1. Develop more awareness
You can practice being mindful anywhere — when you’re hanging out with your family, put your phone down and engage in the moment more. When you’re participating in yoga, don’t let your mind wander and let go of any agenda you have to hold a pose for a certain amount of time or be as flexible as the person in a pretzel next to you. When you’re eating, put your fork down between bites, and ask yourself what your food tastes like. Notice if it’s crunchy, sweet, mushy. Chew thoroughly, and spend a moment taking in the sensations and experiencing the flavor. You can strengthen your mindfulness practice through breathing exercises and guided meditation.
2. Listen to your body
We talked about all the reasons we eat (joy, stress, social cues, etc.), but plugging in to your body’s signals can help you recognize what’s happening in the moment. Do you have physical signs of hunger, such as a growling stomach or an empty feeling in your belly? Are you bored? Uncomfortable? When you’re attentive, you can uncover some of the feelings that are present and notice when you’re eating because you’re physically hungry and when something else may be overriding your body’s own hunger and fullness signals.
3. Get comfortable with feeling uncomfortable
Sometimes we eat to blunt uncomfortable feelings. Remember, we want bad feelings to disappear and a quick and easy way to usher in some good feelings is to eat highly rewarding foods. But forcing our feelings off to the side doesn’t really address them. Studies suggest that a mindfulness meditation practice can help you observe these emotions without reacting to them, which can put you in a better frame of mind to cope with your emotions. This awareness will also help you reduce the urge to distract yourself with food.
4. Develop more helpful habits and rewards
Now that you’re developing your awareness about when you’re eating for hunger or for other reasons, you can decide what’s right for you in that moment. Maybe it’s a cup of tea or a cuddle with a pet, or maybe it’s a cupcake at times. It’s unrealistic to think that you’ll never eat for reasons other than hunger and there may be times when you want to eat simply for pure pleasure or to soothe your soul. But often, another habit may be more healthful and helpful in the long run. When you’re more mindful, you can also be more intentional instead of just obeying the call of the craving, and that can help you respond better to both emotional and physical signals.

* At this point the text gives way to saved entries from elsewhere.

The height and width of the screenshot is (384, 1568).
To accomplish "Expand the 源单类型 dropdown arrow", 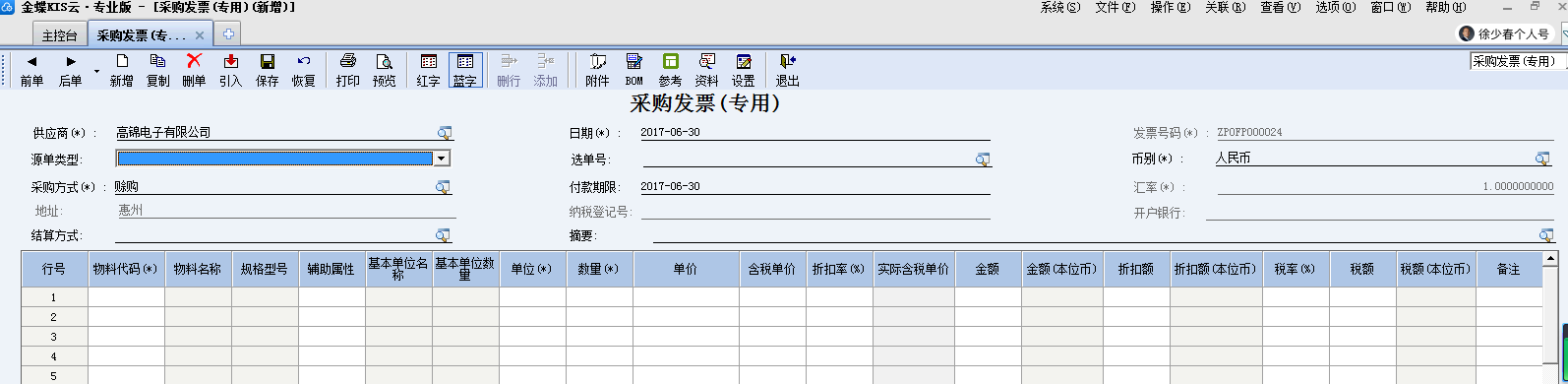I will click(442, 159).
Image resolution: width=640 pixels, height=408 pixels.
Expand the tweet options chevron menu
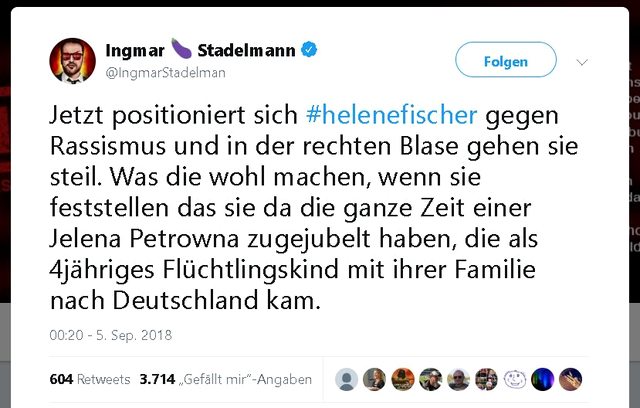582,62
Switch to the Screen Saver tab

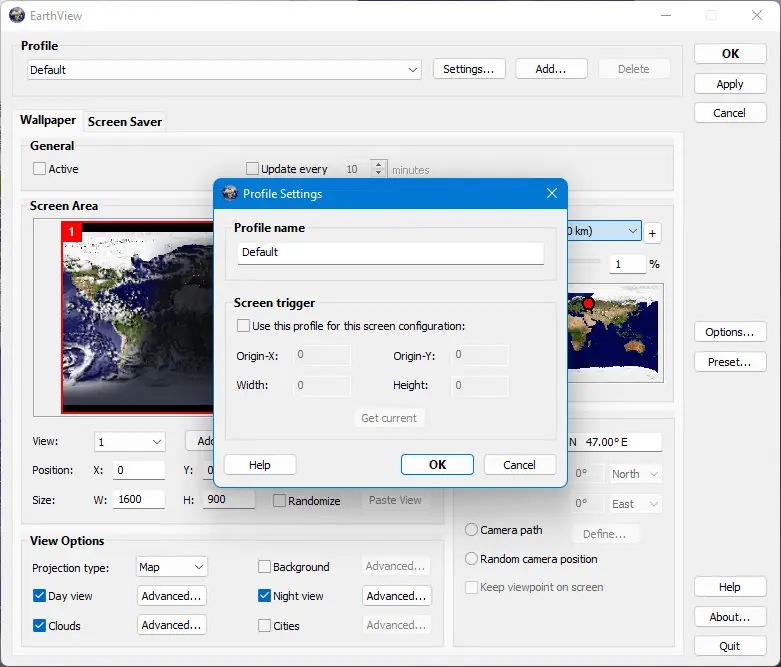[x=125, y=122]
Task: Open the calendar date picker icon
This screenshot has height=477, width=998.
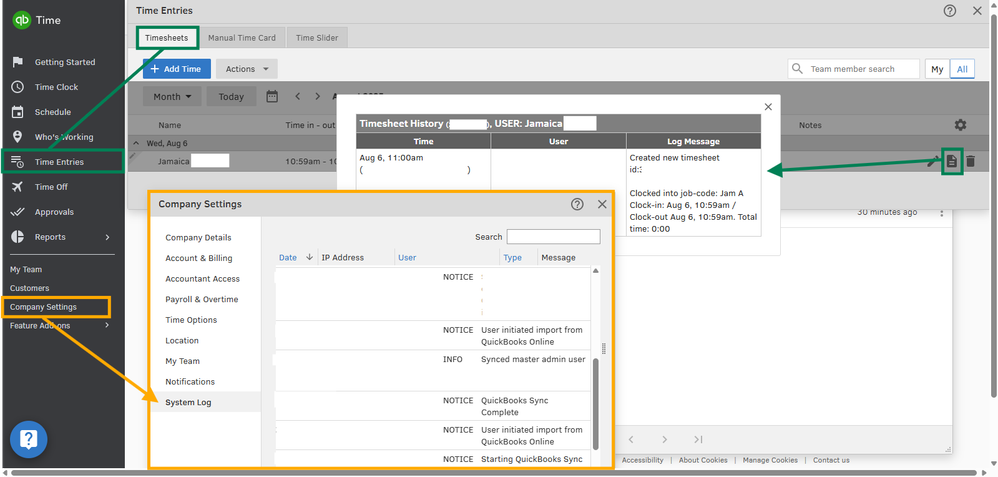Action: pos(272,97)
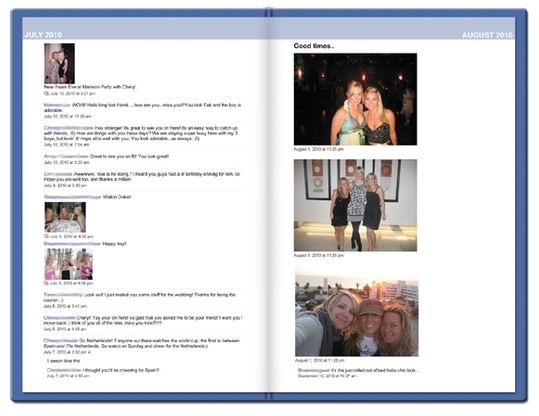The image size is (539, 416).
Task: Click blurred name before 'Great to see you on fb'
Action: click(x=66, y=156)
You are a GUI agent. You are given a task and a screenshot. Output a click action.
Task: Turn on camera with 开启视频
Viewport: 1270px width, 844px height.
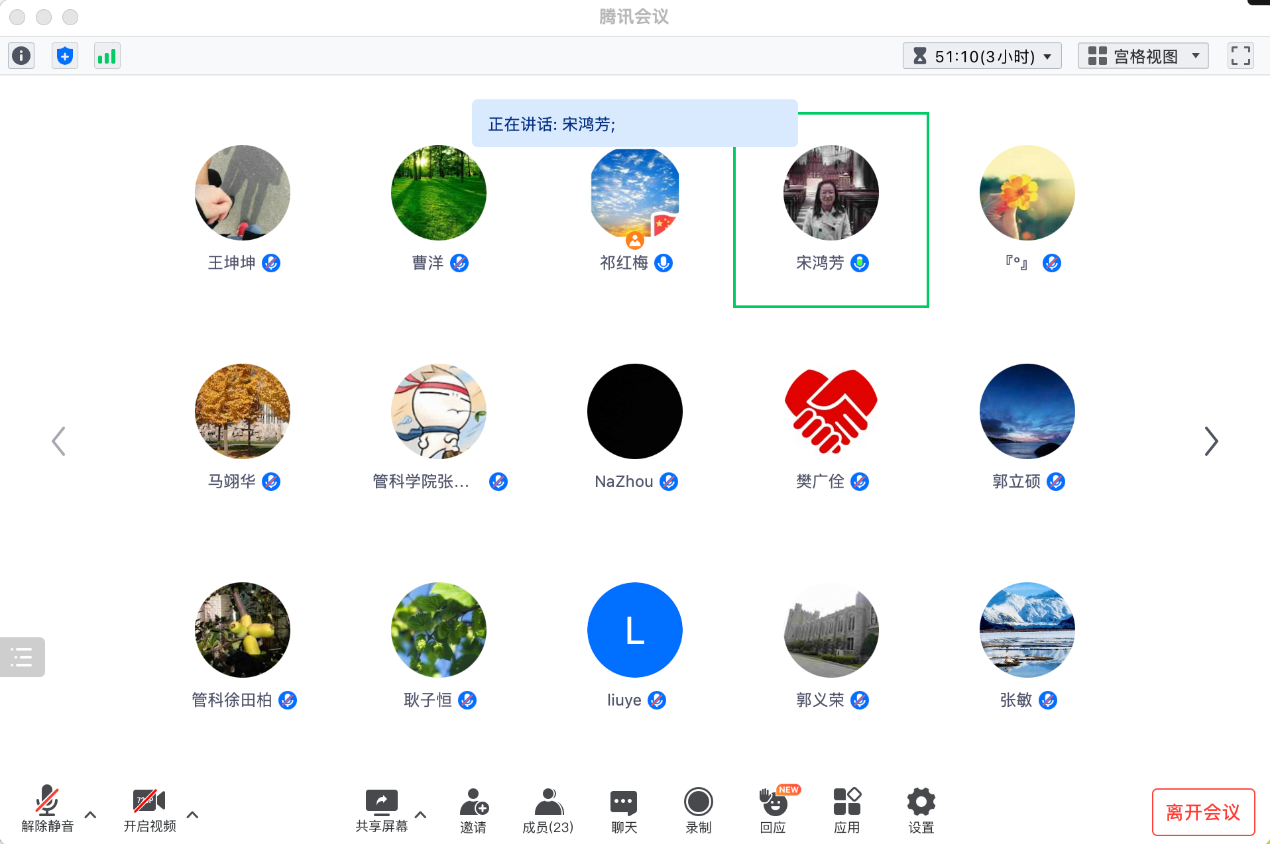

5. Make a memory around your eating experience
The practice of being present allows you to enjoy food more fully because you’re immersed in the entire experience — how food tastes, what’s going on around you, who you’re enjoying it with. When I’m working with clients, I remind them that when food experiences are more memorable — meaning you’re taking the time to savor a meal or a treat rather than eating on the fly, in the car, or staring at your email — they’re also more physically and emotionally satisfying. When you enjoy foods that make you swoon under memorable circumstances, you may find it’s not necessary to indulge as often.